* _Alıştırmanın amacı_
"You are a GUI" ifadesinin geçtiği satırdan verinin sonuna kadar her şeyi, "click action" yerine "tap action" koyarak değiştirip yeniden yazar mısın? Geri kalan her şey aynen kalsın, resimleri yanıta alma.

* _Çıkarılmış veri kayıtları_
********

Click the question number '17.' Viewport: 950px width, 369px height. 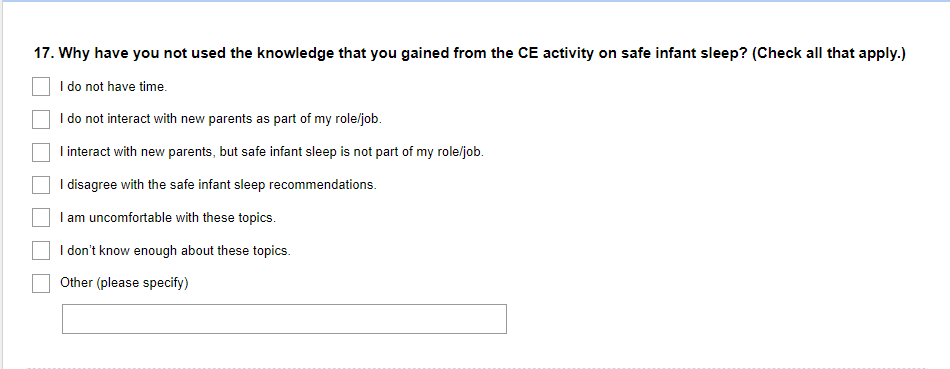[x=44, y=53]
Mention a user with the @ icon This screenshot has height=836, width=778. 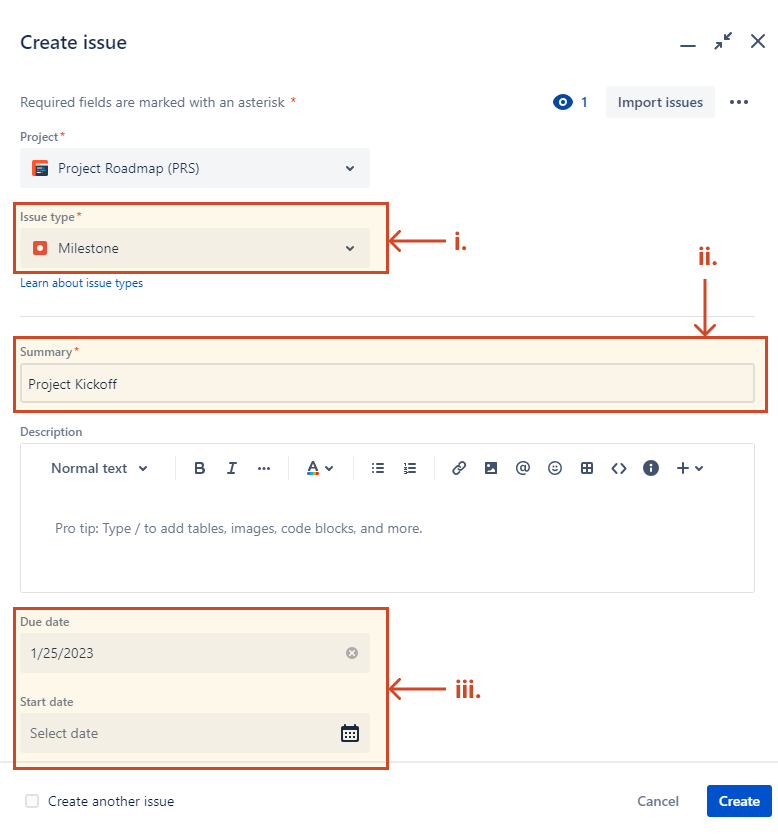(x=523, y=468)
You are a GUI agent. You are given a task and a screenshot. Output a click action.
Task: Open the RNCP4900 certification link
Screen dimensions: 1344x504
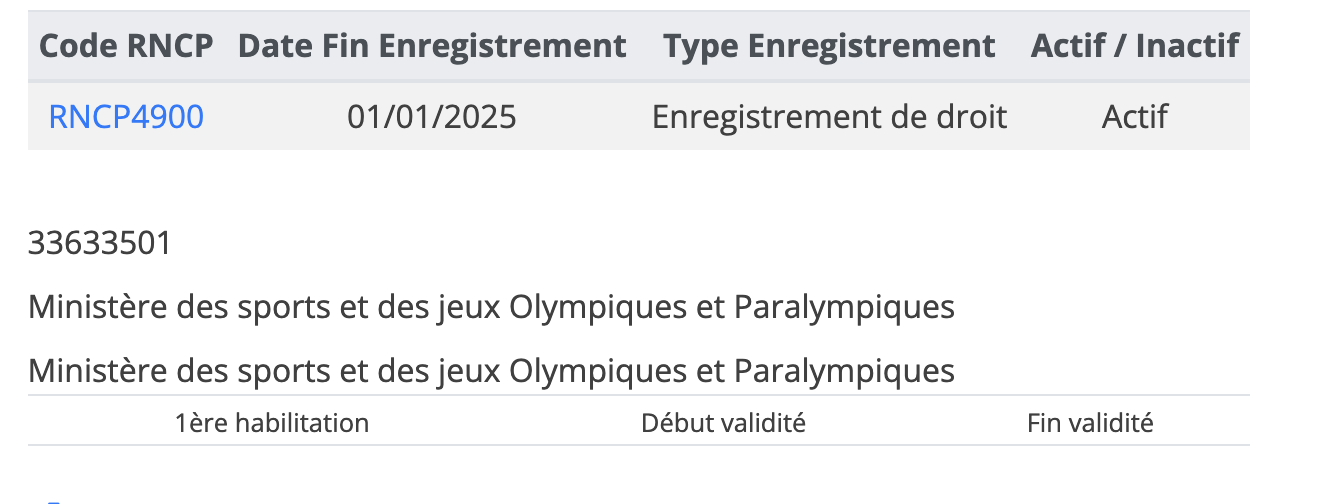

********

* _Doğru yanıt_
You are a GUI agent. You are given a task and a screenshot. Output a tap action.
Task: Open the RNCP4900 certification link
Screen dimensions: 1344x504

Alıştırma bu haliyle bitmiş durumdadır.